PAUL HOPKINS: Life in the time of coronavirus: Finding our other selves while living in lockdown
Let’s park aside the fact that this time of living with the coronavirus ain’t going to end any time soon; that when the world emerges from lockdown it will be a different world for some time to come, in that in the coming months we might have restaurants but no music festivals, offices but no crowded beaches, pubs unlikely, and holiday travel, well, that will be on a wing and a prayer.
Nobody is saying that life in self-isolation is a bowl of guacamole; it’s not, particularly for those domiciled in squat surroundings or those with anxiety or mental health issues. And for those working from home it can be a whole new ball game, while home-schooling is untested territory.
For those without kith or kin, loneliness at the best of times can be overwhelming — in lockdown it is positively alienating. (One survey puts the number of people in Ireland experiencing loneliness at 400,000 — pre-Covid-19).
Despite the downside, there are positives, not least the lack of our carbon footprint on the world. Bird song and blue skies and the air we breathe, when venturing out for exercise or necessary shopping, has never seemed so heavenly.

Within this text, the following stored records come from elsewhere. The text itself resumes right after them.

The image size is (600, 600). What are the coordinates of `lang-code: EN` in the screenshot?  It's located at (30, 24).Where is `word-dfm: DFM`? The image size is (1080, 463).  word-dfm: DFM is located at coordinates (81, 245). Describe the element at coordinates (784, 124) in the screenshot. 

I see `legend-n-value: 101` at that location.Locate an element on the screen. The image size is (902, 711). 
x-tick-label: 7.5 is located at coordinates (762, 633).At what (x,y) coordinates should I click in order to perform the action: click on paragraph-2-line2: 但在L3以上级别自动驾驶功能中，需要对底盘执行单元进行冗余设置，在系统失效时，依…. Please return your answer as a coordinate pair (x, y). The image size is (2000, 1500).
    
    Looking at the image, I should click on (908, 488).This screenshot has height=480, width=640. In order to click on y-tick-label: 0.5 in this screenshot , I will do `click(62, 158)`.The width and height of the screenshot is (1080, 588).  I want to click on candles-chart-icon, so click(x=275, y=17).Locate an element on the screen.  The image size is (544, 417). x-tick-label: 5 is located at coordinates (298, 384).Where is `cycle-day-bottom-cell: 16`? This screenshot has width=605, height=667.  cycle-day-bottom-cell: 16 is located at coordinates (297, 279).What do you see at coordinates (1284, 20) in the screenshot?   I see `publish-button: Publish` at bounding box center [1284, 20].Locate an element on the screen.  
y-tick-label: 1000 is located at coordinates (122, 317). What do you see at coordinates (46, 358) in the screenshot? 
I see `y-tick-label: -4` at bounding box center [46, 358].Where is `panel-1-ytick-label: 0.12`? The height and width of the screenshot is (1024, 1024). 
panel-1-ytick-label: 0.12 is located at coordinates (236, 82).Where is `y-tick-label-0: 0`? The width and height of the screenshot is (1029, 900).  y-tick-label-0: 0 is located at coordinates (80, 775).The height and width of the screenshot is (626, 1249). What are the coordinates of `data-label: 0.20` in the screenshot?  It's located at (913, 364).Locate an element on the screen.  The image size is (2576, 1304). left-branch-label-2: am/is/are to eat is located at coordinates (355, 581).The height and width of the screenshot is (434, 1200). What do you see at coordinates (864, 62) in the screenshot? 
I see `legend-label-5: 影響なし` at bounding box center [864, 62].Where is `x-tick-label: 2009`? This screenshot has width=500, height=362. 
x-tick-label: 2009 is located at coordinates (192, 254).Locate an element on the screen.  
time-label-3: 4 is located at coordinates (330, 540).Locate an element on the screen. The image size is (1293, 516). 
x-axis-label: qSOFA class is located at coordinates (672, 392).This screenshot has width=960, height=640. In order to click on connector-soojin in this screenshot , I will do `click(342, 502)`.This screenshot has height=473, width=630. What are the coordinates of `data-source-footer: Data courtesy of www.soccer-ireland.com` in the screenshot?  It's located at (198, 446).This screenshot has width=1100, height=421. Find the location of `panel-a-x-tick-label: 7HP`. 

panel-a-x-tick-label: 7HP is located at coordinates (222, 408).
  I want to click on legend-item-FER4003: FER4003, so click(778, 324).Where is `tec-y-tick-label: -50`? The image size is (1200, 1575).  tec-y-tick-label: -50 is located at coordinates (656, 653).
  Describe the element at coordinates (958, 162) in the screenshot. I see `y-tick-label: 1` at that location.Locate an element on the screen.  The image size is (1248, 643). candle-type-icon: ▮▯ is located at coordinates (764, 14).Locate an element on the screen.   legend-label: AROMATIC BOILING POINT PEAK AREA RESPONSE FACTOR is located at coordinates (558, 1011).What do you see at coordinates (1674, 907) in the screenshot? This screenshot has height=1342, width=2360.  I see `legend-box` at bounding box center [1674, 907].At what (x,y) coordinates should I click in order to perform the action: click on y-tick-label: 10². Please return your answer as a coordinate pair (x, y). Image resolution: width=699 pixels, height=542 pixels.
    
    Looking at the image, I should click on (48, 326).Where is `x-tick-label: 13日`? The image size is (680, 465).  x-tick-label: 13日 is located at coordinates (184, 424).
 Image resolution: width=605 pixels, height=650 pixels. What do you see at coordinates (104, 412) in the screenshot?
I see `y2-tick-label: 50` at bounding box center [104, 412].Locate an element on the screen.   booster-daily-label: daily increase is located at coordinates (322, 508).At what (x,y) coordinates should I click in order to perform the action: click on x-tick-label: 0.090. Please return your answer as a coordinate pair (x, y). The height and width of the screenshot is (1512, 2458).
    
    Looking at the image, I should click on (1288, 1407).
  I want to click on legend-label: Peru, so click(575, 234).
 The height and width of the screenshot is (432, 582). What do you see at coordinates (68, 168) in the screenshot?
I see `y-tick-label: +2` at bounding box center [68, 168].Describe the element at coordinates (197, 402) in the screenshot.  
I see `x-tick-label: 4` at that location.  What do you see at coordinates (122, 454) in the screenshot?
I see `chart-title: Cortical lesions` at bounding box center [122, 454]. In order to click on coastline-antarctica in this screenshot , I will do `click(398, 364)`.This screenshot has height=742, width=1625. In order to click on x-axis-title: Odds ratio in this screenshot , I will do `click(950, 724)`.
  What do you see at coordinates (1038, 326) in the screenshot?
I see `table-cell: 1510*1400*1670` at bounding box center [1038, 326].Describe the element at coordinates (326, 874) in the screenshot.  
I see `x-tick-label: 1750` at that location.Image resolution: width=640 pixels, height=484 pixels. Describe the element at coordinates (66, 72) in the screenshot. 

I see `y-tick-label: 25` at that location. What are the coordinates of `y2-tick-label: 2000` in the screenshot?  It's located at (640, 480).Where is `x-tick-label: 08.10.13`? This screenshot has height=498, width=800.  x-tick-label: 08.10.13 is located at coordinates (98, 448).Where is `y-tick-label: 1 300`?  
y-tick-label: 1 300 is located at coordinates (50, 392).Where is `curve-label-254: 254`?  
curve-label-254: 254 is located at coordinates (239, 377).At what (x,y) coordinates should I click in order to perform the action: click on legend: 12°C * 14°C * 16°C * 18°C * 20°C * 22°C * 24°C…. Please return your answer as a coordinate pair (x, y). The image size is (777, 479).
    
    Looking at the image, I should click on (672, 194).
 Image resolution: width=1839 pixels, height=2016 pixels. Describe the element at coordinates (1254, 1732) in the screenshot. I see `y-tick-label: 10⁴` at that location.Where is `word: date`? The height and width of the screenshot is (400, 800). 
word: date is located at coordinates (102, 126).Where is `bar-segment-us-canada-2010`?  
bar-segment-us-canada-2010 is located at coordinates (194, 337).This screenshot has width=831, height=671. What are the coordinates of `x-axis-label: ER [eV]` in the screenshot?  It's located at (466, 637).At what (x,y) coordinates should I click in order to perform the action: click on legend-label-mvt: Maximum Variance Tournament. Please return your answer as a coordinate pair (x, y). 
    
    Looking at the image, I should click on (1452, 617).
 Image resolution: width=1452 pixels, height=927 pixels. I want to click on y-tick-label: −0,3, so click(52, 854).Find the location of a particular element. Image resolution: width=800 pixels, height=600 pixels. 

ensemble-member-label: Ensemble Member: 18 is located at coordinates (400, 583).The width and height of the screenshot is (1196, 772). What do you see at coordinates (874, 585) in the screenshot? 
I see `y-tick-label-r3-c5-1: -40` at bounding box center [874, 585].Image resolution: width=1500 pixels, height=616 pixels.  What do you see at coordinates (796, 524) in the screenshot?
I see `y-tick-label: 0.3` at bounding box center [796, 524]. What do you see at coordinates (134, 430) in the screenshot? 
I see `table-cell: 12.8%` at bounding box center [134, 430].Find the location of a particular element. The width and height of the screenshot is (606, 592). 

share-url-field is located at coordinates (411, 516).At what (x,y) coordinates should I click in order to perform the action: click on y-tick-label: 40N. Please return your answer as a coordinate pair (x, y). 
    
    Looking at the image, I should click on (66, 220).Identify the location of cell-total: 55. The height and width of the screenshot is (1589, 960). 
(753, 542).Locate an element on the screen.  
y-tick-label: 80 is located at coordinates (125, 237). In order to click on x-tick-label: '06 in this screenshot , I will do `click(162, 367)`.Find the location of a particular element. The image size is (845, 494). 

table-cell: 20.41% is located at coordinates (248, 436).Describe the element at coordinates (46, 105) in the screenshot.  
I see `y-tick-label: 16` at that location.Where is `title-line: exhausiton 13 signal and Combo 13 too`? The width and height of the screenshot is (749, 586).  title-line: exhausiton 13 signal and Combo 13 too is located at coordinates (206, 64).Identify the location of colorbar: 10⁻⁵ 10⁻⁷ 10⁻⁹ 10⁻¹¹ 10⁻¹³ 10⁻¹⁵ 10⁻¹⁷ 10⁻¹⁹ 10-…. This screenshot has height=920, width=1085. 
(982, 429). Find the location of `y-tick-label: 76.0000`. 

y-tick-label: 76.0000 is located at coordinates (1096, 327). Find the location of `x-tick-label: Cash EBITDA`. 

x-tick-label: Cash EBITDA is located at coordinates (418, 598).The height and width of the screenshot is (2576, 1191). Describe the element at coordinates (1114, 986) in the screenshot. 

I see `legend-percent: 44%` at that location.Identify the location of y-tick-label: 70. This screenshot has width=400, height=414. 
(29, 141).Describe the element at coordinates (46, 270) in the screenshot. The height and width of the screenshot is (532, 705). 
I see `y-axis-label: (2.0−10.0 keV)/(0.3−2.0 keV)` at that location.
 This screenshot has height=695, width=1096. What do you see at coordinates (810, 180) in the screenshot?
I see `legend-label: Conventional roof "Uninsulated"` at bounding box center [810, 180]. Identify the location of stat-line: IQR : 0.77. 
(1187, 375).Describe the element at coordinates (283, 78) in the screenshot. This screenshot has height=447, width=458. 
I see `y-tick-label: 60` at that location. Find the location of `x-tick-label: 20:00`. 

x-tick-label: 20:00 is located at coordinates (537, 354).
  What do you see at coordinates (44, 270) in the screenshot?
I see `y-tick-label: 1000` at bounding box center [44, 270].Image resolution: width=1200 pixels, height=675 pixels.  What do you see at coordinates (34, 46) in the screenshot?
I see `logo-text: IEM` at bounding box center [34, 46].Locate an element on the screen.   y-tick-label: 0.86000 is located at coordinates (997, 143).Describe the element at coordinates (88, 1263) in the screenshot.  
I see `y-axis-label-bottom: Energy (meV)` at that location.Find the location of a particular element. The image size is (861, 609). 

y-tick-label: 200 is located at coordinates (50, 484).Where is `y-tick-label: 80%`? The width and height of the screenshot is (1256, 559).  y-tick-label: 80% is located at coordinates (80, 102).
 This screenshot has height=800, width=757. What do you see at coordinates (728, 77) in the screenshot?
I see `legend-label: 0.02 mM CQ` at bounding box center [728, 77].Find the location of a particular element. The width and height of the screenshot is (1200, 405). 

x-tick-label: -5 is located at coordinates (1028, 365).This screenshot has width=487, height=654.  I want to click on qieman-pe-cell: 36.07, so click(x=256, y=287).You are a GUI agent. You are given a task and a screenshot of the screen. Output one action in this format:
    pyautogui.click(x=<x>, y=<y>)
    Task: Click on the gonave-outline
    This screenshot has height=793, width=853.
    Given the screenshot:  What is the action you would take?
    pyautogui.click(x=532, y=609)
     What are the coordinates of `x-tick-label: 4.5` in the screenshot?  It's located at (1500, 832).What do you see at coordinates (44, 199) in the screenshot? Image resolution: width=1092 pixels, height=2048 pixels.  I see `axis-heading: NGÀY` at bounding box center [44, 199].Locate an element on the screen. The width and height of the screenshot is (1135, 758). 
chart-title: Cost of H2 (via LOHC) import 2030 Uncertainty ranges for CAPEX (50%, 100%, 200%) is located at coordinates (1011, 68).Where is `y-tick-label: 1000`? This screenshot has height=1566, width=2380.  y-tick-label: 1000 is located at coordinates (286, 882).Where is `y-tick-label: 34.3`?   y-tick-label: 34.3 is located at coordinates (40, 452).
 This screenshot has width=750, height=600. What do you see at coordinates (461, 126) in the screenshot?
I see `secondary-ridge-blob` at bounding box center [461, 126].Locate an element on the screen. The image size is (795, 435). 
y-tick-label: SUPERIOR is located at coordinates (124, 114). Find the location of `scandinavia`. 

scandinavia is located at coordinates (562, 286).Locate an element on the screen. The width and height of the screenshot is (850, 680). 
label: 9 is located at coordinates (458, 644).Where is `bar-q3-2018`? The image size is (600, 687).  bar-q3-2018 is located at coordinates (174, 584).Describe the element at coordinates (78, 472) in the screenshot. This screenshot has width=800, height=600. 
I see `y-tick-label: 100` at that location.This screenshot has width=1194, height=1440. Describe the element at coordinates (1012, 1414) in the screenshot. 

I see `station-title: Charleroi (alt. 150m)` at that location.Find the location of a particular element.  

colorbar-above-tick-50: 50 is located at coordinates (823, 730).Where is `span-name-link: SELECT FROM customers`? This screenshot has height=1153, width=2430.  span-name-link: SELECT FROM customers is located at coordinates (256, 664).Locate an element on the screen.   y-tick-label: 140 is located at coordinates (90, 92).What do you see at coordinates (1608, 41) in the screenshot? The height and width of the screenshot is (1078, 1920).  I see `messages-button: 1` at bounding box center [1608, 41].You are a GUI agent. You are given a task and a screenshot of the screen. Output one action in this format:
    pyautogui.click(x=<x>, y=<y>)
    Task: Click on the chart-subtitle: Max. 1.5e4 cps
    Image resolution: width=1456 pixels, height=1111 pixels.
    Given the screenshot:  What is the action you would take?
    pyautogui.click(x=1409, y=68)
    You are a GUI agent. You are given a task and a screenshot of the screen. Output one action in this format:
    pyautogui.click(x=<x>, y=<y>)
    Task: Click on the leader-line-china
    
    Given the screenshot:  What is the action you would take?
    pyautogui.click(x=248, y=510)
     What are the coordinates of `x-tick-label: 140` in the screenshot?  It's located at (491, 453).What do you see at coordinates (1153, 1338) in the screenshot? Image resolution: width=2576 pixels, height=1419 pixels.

Otters are back.
Being confined to barracks is teaching us a thing or two about ourselves and about those with whom we share the intimate aspects of life. We are becoming more resilient, more inventive, more creative. More patient, dare I suggest, with each other and each other’s peccadilloes, irritating as they may be.
Others are discovering their creative selves by taking up a new hobby like learning a language or doing one of the many, now free, online courses; becoming experts on all and sundry from Zen Buddhism to Zootonic infections and, if you have to ask what is the latter, you just have not been paying attention the last while. Others are learning to cook, although the many bemoaning the closure of fast-food outlets has me despair of people’s adherence to proper diet. Others are catching up on reading, music, classic movies, becoming adept at social media or just doing all those things you always wanted to, had you the time.
The most basic aspect of lockdown is just getting to know each other 24/7 — although one friend suggests the best thing about social distancing is you don’t have to say hello any more to that idiot you cannot stand. And home-schooling has never offered a better time for parents to cultivate the finer aspects of good parenting, something I believe most will look back on with avid appreciation.
For me, the last weeks have never felt so wonderfully good. I am now 12-weeks alcohol free — excess booze does not help anyone right now but that, and my abstinence from such, is for another day’s telling.
Alone, I live now for each moment, moments lived more fully, manifest in meaning. I find myself re-sensitised to the satisfaction of the simple things life offers. Early summer has never been sunnier, despite the lurking shadows of the coronavirus. I find people I meet, on my daily walk and from that safe distance, of abiding interest. The realisation too that this rogue microbe could, in theory, annihilate us sees small pleasures having greater meaning now; the walk by the water, my friend’s just published book of essays, my daughter’s phone calls.
I find myself unwontedly calm, like riding a bicycle without using my hands.
That said, now that we live in a world that has changed dramatically in just a short time, I wonder if people are comparing their more challenging, less comfortable circumstances with those whose lives are much harder and more frightening — those working selfishlessly on the frontline, those living in abject circumstances, those suffering loneliness.
Hopefully, when faced with a (relative) degree of pain, we are better able to value how, in fact, blessed we are. That, in comparison, ours is not the greatest suffering. That history records that far worse has happened.
However, as individuals, we experience life immediately and personally. For people who have lost, and those who will lose, a loved one to the coronavirus, no amount of contextualising will make is easier. It will be devastatingly personal.
As Mark Twain wrote: “Nothing that grieves us can be called little: by the eternal laws of proportion, a child’s loss of a doll and a king’s loss of a crown are events of the same size.”